Dès lors, un nouveau bras de fer s’installe au sommet de l’État, rappelant les tensions de 1960 lorsque Kasa-Vubu avait limogé Patrice Lumumba.
Le 20 novembre 1965, le général Joseph-Désiré Mobutu reçoit de Kasa-Vubu l’autorisation de convoquer à Kinshasa tous les commandants des grandes unités de l’ANC, à l’occasion du 1er anniversaire de la libération de Kisangani (le 24 novembre 1964).
Mais Mobutu en profite pour exécuter son deuxième coup d’État militaire, affirmant vouloir rétablir l’ordre dans le pays.

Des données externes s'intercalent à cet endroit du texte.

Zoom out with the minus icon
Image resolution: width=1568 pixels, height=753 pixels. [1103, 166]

À la réception de sa lettre de destitution, signée par Mobutu lui-même, le président Kasa-Vubu accepte sans résistance, souhaitant éviter une effusion de sang et préférant se retirer. Après ce coup d’État, Joseph Kasa-Vubu est placé en résidence surveillée par Mobutu. Le 29 septembre 1966, il est nommé sénateur à vie par le Sénat, un titre symbolique sans réel pouvoir.
La mort de Joseph Kasa-Vubu
Isolé dans la discrétion avec sa famille, Joseph Kasa-Vubu meurt le 24 mars 1969 à 10h53, à l’âge de 52 ans, à la clinique de Boma, des suites d’une hémorragie cérébrale.

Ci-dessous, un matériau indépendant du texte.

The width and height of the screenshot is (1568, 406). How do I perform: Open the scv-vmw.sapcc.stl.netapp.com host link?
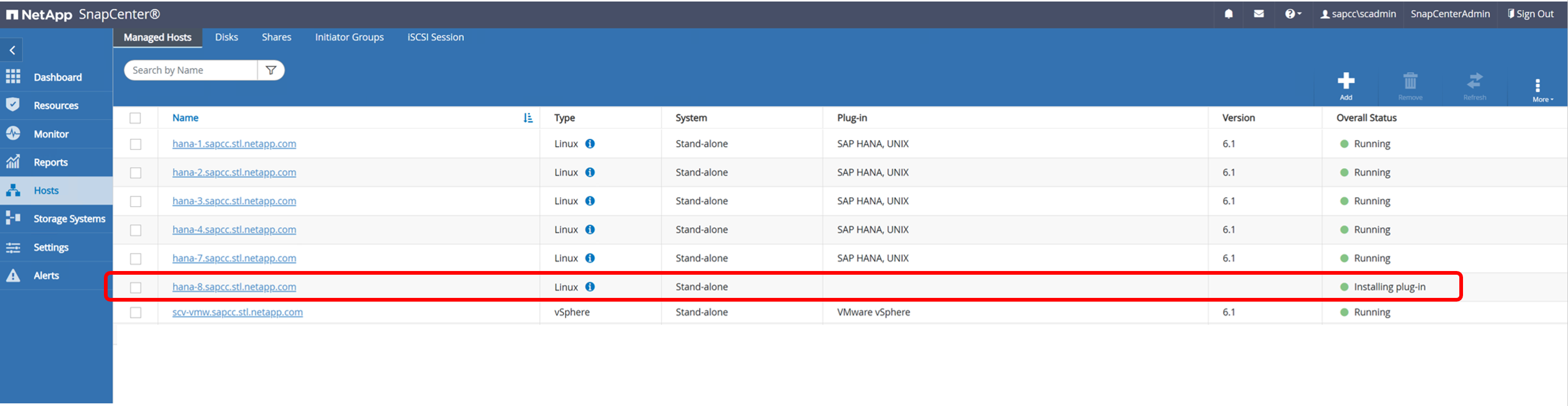point(237,312)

Sur décision du gouvernement, et en l’absence du président Mobutu, alors en voyage officiel en Europe, une journée de deuil national est décrétée. Son corps est acheminé par avion à Kinshasa. Une émouvante veillée funèbre est organisée au Palais de la Nation…

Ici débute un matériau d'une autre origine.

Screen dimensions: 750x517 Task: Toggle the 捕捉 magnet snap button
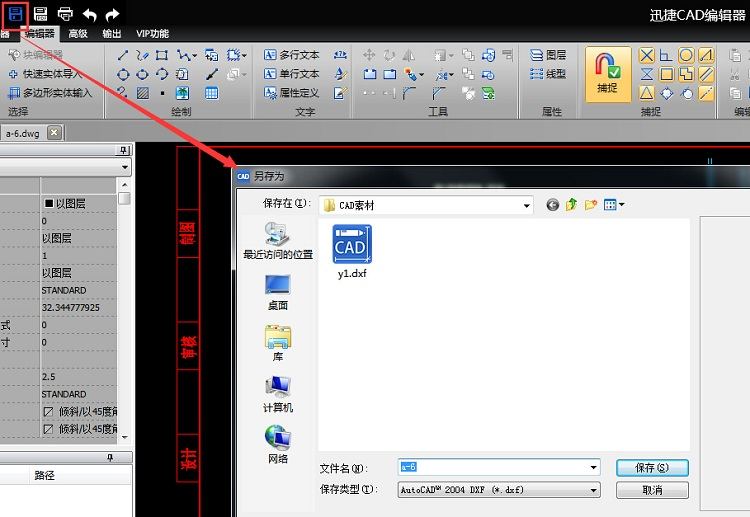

Le mercredi 26 mars 1969, a lieu la levée de la dépouille mortelle, accompagnée d’une oraison funèbre prononcée par le représentant du Chef de l’État en son honneur.
Vers midi, une messe de requiem est célébrée à la Cathédrale Notre-Dame de la commune de Saint-Jean, par le Nonce apostolique Mgr Bruno Torpigliani.
Après la messe, la dépouille mortelle, placée sur une Jeep recouverte du drapeau national et escortée par des motards, est transportée à l’aéroport de Ndjili, d’où elle s’envole pour Matadi.
Le jeudi 27 mars 1969, le corps du président Kasa-Vubu est inhumé dans son village natal de Kikuma-Dizi, dans le territoire de Tshela, au Mayombe, en présence d’une délégation officielle composée de membres du gouvernement, du Bureau politique et d’officiers supérieurs de l’armée.
Héritage
Il laisse derrière lui son épouse, Hortense Ngoma Massunda, et dix enfants, parmi lesquels on peut citer : Adolphe, Marie-Rose, Flavien, Justine Kasa-Vubu, et bien d’autre.
Premier président de la République démocratique du Congo, Joseph Kasa-Vubu incarne l’un des visages du nationalisme congolais, bien qu’il ait par la suite été proche de Mobutu et considéré comme un allié des intérêts belges.
Beaucoup lui reprocheront d’avoir fait trop confiance à Mobutu, qui finira par le trahir en 1965 lors de son coup d’État.
Il ne sera officiellement honoré qu’en 2020, lorsqu’il est élevé au rang de Héros national aux côtés de Patrice Lumumba, par le président Félix Tshisekedi.